La posibilidad de poder aplicar la atenuante de reparación del daño prevista en el artículo 21.5° CP viene limitada por imperativo legal a que se efectúe “...con anterioridad a la celebración del juicio oral”.

La incidencia en los pronunciamientos sobre la suspensión o sustitución de la pena impuesta, o en la resolución del expediente de indulto, estará condicionada a que el acuerdo se logre con anterioridad al dictado de estas resoluciones.

Y, en fin, la operatividad práctica en el pronunciamiento sobre la libertad condicional, ordinaria o adelantada, deberá partir de un acercamiento víctima-penado anterior al momento de extinción de la responsabilidad penal declarada.

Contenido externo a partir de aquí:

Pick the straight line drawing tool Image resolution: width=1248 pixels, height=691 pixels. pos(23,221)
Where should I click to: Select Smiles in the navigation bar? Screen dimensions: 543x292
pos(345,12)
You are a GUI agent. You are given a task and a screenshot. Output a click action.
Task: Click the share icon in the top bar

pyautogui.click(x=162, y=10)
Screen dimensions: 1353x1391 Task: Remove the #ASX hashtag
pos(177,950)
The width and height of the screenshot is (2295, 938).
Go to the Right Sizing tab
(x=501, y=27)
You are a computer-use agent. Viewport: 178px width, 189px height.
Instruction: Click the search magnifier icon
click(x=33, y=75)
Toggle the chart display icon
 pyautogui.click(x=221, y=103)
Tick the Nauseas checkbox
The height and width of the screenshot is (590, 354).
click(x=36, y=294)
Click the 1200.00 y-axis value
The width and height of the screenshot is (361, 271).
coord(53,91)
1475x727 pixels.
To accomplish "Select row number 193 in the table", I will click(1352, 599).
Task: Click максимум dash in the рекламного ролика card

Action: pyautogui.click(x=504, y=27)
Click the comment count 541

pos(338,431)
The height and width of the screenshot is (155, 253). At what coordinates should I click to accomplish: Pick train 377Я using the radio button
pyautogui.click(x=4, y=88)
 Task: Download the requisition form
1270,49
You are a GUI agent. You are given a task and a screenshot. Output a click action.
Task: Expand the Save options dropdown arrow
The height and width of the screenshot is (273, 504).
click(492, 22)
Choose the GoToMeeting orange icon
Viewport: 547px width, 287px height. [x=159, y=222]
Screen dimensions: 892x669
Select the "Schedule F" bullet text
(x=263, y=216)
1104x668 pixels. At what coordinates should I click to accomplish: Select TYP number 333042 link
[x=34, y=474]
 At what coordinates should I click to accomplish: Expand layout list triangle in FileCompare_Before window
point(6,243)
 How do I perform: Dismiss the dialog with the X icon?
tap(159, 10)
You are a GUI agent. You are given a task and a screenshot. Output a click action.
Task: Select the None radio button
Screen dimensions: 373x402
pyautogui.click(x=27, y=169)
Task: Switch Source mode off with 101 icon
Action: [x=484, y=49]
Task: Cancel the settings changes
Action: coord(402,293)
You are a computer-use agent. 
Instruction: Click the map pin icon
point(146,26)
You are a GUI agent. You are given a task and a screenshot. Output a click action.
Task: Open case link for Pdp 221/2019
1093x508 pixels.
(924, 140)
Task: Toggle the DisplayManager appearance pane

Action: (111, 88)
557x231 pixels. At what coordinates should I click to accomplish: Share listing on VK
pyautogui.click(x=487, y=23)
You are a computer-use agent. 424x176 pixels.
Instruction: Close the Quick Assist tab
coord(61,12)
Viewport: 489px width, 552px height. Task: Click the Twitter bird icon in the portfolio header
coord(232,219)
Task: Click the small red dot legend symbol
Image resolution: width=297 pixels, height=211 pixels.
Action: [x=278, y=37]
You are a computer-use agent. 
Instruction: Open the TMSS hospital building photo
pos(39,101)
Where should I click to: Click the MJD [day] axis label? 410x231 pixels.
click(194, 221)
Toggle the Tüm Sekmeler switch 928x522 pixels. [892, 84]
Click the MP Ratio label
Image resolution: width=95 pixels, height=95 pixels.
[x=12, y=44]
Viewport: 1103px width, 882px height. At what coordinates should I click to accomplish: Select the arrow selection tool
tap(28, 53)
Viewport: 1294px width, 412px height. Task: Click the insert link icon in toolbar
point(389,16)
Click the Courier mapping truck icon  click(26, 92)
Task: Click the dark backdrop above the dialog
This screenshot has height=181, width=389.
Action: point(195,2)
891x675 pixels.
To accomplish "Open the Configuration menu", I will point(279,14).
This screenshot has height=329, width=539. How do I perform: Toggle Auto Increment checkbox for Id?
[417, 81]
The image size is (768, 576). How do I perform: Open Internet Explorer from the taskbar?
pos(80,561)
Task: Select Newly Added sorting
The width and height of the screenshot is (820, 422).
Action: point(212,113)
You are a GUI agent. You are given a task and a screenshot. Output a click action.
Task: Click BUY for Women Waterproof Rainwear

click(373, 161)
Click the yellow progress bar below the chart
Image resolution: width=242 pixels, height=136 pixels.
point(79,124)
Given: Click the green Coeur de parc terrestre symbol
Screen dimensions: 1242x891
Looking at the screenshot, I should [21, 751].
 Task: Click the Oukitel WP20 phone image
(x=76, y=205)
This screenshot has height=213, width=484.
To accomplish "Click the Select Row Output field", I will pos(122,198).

1- Estas líneas responden, en esencia, a la conferencia inaugural impartida en las “I Jornadas Técnicas de la Fundación Mediara”. Puerto de Santa María (Cádiz), 20 de octubre de 2011.

2- Recordemos que el proceso civil español ya conoció la mediación como requisito previo indispensable para acudir a la jurisdicción ordinaria, si bien el acto de conciliación terminó convirtiéndose en un mero trámite formal previo a la interposición de la demanda judicial.

3- Nos ha parecido muy ilustrativa la exposición que hacemos a continuación, recogida de José Luis  Segovia Bernabé en Cuadernos de Derecho Judicial XVII/2003 (pág. 586 y ss.).

4- Delgado Martín, Joaquín, la violencia doméstica: Tratamiento jurídico: problemas penales procesales. Editorial Colex, Madrid, 2001. Dicho autor analiza las peculiaridades de la persecución de las infracciones penales en materia de violencia familiar. En particular, el principio de oficialidad en la violencia doméstica, mostrándose partidario del mantenimiento del actual régimen de persecución de oficio, si bien analiza también la aplicación del principio de oportunidad, que considera conveniente en episodios aislados de violencia dentro de la familia, especialmente cuando sean de carácter psíquico. En aplicación del mismo, la ley debería reconocer al Juez de Instrucción o al Ministerio Fiscal la posibilidad de ordenar el archivo o sobreseimiento del proceso cuando en la familia concurran circunstancias que aconsejen la no continuación del proceso: superación de la crisis matrimonial, pacificación de la vida familiar, sometimiento del agresor a tratamiento para superar su adicción al alcohol, las drogas o su patología psiquiátrica. De lege data se muestra partidario de utilizar las posibilidades de mediación penal que se ofrecen en el juicio de faltas por actos aislados de violencia leve. Por ejemplo, para premiar la participación interesada del inculpado en la reparación del mal causado, propiciando, por ejemplo, la renuncia por parte del perjudicado, lo que determinará el archivo del proceso. Igualmente, utilizando la facultad del artículo 638 CP para individualizar la pena, pudiendo ser tenido muy en cuenta el esfuerzo reparador realizado por el denunciado, lo que puede provocar una relevante disminución de la pena; igualmente, la posible suspensión de la ejecución de la pena impuesta. En igual sentido, Conclusiones Curso sobre mediación del CGPJ, año 2006: “la mediación es especialmente indicada en conflictos conyugales o uniones de hecho. Desacertada la previsión del art. 4 LO 1/2004, que prohíbe la mediación en el ámbito de la violencia sobre la mujer”.